Sometimes, I wonder why we bother issuing threats to our children. They know and we know that none of that is going to be acted upon anyway. Of course, those who don't have children often feel that the parent is doing nothing to stop a yelling, cranky kid. But the reality is that kids take advantage of public situations to misbehave, and apart from losing or maintaining cool, there is precious little that a parent can do. Feeling sorry for her, I gave the harassed woman a gentle smile, which she did not notice. Anyhow, as I sank into a chair with my newspaper, book and sandwich, I saw just a smattering of people around me.
In the quiet of the morning, there were some muted sounds as if someone was crying softly. As I looked around me, I saw her. She was seated a couple of rows to my right and muffled sounds were coming from her. I felt a bit alarmed wondering if she was in some kind of trouble. I could see her bent face and saw her body shudder occasionally. Yes, she was definitely crying. I looked around and saw no one with her.
I wondered what had happened. It is not very often that you see people crying alone and in public in this manner.
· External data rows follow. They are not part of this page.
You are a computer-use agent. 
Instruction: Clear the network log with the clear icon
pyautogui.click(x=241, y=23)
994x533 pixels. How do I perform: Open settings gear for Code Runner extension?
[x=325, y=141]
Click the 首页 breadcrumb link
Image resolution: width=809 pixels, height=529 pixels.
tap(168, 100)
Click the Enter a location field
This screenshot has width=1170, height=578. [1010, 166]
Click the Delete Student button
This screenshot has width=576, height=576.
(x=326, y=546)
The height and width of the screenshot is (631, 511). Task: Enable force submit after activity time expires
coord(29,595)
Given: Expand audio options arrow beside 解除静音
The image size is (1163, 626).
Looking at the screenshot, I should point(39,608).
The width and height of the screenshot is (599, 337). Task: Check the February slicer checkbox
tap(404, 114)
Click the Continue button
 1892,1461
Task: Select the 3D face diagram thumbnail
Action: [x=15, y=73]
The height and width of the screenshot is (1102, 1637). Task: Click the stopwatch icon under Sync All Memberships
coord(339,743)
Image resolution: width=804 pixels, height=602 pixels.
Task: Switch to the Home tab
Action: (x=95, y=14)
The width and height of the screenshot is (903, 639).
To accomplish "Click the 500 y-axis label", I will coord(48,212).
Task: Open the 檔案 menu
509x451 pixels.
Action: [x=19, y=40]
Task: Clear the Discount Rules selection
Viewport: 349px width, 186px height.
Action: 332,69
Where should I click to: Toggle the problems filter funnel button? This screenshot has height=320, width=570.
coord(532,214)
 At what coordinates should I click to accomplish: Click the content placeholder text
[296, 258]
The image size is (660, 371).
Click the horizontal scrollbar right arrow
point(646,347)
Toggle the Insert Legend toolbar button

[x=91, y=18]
Personally, I find tears unnerving and helpless. If it is someone close to me, I want to hug them and make their misery go away. If the second part is not in my hands then I just hold them or their hands and convey my sentiments wordlessly especially with adults. I did not know her. I don't know what was troubling her. I got up, went, and sat next to her. She seemed to be in her late 20s. I did not say anything. I did not want to intrude. I just offered her a tissue, which she graciously accepted. She was on to hiccups now and the tears had ceased.
After a couple of minutes, I got up and moved away hoping that whatever hell she was going through would sort out on its own in some way. I moved on to read the morning newspaper. She melted away some time later. I did wonder who she was and what was bothering her.
I was also instantly transported back to my journey to the US after my wedding, a decade-and-a-half ago. I was leaving with my new husband, and my sister had come to see me off at the airport. The way both of us bawled was nothing I had experienced in my life till then. I am a private person and hardly ever cry in public. Even after bidding goodbye to her, I could not stop the tears. I kept crying through most of the flight as well. Just the thought of leaving my family behind was heartbreaking. My poor husband did not know how to console me. He kept calm while trying to support me wordlessly. Yes, tears, they sometimes just are beyond our control.
The rest of the time at the airport was uneventful. The flight itself was crowded but comfortable. I was looking forward to meeting my recently born niece.
Do tears trouble you as well? How do you react when someone you don't know at all or well cries in your presence?